During the first phase of this project, the FIRSTDAWN team developed new tools to analyse and interpret observations from upcoming radio telescopes and inform the development of those experiments. These fall into three main areas: the all-sky 21 cm signal, which is being targeted by single dipole experiments, the non-Gaussianity of the 21 cm signal, which encodes information about the nature of reionization and cosmic heating, and numerical simulations, which provide a framework for interpreting upcoming observations.
For the all-sky 21 cm signal, we built an analysis framework to cope with the challenge of separating the signal from galactic and extra-galactic foregrounds. Our Bayesian analysis pipeline, would exploit both frequency and sky location information to disentangle these components. These work was incorporated into a proposal for a lunar orbing radio dipole experiment - the Dark Ages Radio Explorer (DARE), which has been considered by NASA, and is now being redeveloped for work on REACH, a ground based global 21 cm experiment in South Africa.

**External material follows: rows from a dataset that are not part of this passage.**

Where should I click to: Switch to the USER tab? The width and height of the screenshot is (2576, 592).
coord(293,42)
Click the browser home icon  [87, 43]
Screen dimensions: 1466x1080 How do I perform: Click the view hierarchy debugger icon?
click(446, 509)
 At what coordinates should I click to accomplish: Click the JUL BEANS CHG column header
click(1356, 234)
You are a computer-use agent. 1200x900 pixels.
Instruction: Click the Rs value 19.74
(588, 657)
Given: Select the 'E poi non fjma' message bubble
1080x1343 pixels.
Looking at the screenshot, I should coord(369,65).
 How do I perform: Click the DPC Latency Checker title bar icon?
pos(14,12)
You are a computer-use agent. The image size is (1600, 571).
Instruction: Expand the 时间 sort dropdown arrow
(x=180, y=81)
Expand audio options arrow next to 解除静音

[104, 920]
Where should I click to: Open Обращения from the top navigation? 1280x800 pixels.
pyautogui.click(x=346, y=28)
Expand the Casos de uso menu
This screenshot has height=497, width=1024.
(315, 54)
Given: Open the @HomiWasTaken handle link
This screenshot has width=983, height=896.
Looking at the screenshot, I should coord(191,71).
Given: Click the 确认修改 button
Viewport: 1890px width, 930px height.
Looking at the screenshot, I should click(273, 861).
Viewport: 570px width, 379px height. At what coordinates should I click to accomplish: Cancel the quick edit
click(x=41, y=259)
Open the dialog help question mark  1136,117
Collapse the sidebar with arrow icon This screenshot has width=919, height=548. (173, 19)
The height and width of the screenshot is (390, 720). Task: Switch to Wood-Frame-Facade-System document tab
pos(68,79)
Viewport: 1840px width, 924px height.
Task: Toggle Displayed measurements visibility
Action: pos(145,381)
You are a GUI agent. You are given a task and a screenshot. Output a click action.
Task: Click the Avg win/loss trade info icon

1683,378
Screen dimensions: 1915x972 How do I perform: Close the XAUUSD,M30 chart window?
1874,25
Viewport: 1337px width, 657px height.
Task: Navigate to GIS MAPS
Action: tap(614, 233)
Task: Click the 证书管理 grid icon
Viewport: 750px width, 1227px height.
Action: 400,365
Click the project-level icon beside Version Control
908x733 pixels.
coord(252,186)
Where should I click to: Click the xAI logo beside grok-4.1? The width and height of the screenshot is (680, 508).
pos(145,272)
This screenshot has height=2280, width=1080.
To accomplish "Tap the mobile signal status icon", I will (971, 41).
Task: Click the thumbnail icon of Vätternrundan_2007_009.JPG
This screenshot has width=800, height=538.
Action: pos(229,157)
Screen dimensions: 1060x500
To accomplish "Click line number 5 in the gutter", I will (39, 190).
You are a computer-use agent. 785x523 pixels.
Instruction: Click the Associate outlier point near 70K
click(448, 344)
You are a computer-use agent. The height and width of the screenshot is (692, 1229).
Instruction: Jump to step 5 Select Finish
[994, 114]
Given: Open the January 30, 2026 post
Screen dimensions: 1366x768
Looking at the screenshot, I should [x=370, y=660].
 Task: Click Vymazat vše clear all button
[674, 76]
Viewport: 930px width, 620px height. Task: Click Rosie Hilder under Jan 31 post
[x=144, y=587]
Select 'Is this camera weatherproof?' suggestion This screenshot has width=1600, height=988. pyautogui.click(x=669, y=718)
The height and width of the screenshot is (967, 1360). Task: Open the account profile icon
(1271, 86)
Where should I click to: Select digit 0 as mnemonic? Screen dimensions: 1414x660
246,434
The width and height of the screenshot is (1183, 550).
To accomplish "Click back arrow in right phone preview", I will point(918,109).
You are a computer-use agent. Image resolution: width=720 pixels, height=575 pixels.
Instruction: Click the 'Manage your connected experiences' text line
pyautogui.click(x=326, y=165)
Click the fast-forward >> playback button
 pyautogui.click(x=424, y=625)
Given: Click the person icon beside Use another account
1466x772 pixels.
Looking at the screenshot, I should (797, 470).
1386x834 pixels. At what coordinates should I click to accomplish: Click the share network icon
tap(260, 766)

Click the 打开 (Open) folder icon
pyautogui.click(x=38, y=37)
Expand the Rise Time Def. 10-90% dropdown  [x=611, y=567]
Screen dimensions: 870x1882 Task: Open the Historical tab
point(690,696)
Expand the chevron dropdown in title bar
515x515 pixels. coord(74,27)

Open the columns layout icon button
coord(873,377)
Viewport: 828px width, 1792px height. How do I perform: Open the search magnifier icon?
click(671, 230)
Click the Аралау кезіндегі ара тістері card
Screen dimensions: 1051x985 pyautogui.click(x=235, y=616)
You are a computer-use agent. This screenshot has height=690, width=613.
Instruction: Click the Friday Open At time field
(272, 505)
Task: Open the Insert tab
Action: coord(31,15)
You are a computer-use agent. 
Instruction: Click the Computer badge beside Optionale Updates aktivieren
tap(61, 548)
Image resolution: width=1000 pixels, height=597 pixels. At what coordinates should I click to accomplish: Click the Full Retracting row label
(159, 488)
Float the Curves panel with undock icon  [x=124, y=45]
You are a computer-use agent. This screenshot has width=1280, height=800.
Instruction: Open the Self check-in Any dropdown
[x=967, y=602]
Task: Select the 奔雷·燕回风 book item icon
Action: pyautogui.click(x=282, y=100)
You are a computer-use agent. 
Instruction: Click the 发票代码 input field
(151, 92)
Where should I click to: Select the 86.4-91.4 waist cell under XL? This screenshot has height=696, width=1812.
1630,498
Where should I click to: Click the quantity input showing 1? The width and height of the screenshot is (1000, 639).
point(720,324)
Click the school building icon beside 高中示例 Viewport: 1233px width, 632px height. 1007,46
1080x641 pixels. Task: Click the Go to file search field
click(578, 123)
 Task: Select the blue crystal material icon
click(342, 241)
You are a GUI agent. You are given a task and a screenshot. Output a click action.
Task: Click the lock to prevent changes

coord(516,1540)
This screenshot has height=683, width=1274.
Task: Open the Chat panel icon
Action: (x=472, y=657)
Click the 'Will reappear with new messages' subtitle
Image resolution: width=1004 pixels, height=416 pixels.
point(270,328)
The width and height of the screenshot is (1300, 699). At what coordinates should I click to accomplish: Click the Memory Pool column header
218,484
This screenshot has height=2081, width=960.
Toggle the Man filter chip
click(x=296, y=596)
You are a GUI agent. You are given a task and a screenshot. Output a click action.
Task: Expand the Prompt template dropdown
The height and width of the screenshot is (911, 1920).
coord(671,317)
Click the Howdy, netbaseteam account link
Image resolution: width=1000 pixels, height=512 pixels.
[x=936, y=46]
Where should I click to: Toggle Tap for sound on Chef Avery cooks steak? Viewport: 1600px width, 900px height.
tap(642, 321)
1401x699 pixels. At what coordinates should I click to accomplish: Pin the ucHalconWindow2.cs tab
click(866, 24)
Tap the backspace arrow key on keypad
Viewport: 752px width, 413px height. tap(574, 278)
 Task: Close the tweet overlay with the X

Radio telescopes targeting the 21 cm signal from the epoch of reionization have tended to focus on the power spectrum of brightness temperature fluctuations. The power spectrum is a very valuable statistic, but is only complete if the 21 cm signal is a Gaussian random field. In practice, the 21 cm signal will contain many features from the percolation of ionized regions that require additional statistical tests to probe. FIRSTDAWN developed machinery for efficiently calculating the bispectrum from mock data and building the theoretical framework to interpret this for different reionization scenarios. A preliminary attempt to measure this signal was made with MWA data and the results suggest significant promise for future data sets from SKA.
All of this work requires numerical simulations to interpret, since the complex interplay of ionization, heating, and illumination of the intergalactic gas by light from the first galaxies is hard to capture in simple analytic models. Alongside work on improving the existing simulations, we adapted tools from the machine learning community to allow rapid emulation of numerical simulations. These allow a wide parameter space to be explored much more rapidly, making a complete analysis of the relevant models more tractable.